BEGIN GIVEN PASSAGE

Playlists, Hyperdocs, & Choice Boards . . . What’s the difference?

Playlists are a series of activities focused on specific content and matched to student needs. The intent of playlist-based instruction is to differentiate instruction while providing students control over various aspects of learning, including path, pace, or modality. 

Hyperdocs are interactive digital documents where all components of a learning cycle have been pulled together into one central hub. Within a single document, students are provided with hyperlinks to all of the resources they need to complete that learning cycle.

Choice Boards or Learning menus as Kasey Bell of Shake Up Learning defines “are a form of differentiated learning that gives students a menu or choice of learning activities. It is simply a menu of choices from which students can choose. Student choice is the big idea behind learning menus and choice boards.”

END GIVEN PASSAGE

**WHAT YOU NEED TO DO:**
(1) In the passage on playlists, hyperdocs, and choice boards, what is said to be the big idea behind learning menus and choice boards?
(2) Repeat the part of the passage on playlists, hyperdocs, and choice boards that starts at the words "Playlists, Hyperdocs, &" and ends after "that learning cycle.".
(3) Write what comes next in the passage on playlists, hyperdocs, and choice boards, picking up after its final sentence.

BEGIN RAW DATA

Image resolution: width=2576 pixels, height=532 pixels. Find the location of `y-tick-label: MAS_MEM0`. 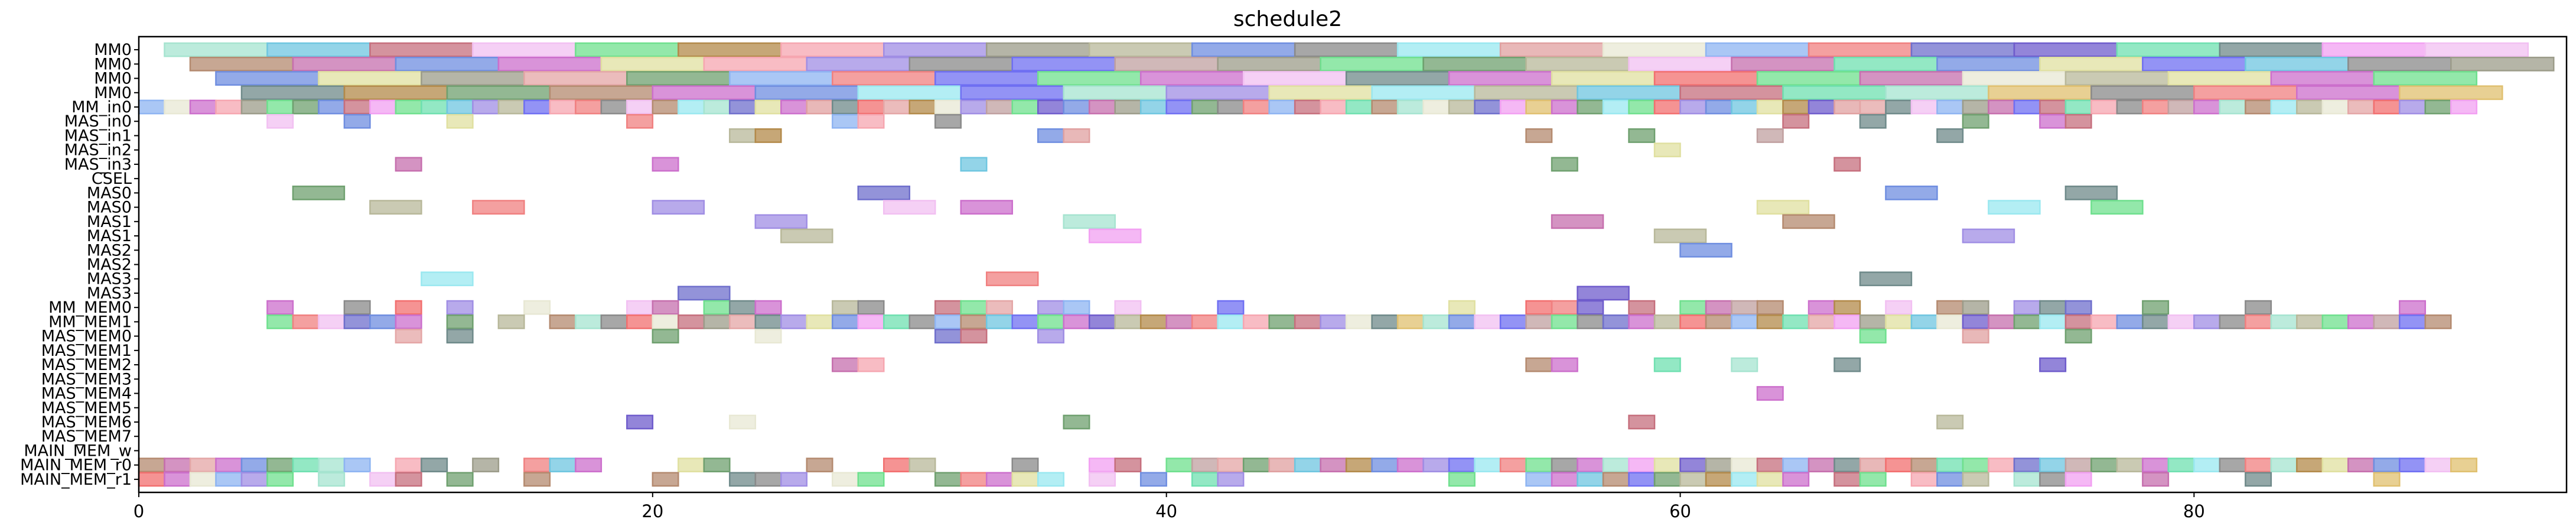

END RAW DATA

**OUTPUTS BY TASK:**
(1) Student choice.

(2)
Playlists, Hyperdocs, & Choice Boards . . . What’s the difference?

Playlists are a series of activities focused on specific content and matched to student needs. The intent of playlist-based instruction is to differentiate instruction while providing students control over various aspects of learning, including path, pace, or modality. 

Hyperdocs are interactive digital documents where all components of a learning cycle have been pulled together into one central hub. Within a single document, students are provided with hyperlinks to all of the resources they need to complete that learning cycle.

(3)
Here is a list of different playlists, choice boards, and hyperdocs I have created in the past three years for middle school students (and showcase at edtech conferences). Feel free to make a copy of these and adapt for your own classroom use. Please be sure to credit those whose materials you are using, adapting, and borrowing. 

Humanities:

Anti Asian Hate Now & Then: Parallels W/Japanese Internment & WW2 

WW2 & The Holocaust

World War II Military

The History & Fiction of Hunters on Amazon Prime

19th Amendment Centennial

Literature & ELA:

Animal Farm Week One & Week Two 

Raymond’s Run Hyperdoc

Ransom of the Red Chief Hyperdoc

Poetry Choice Boards

Mystery Writing

Social Justice Choice Menu

Movie Viewing & Media Literacy:

Black Panther Origins (Pre-Viewing Guide) & Viewing 

Black Panther Movie Analysis Choice Board

Twilight Zone

Getting to Know Your Students:

Get to Know You Think Tac Toe (Choice Board)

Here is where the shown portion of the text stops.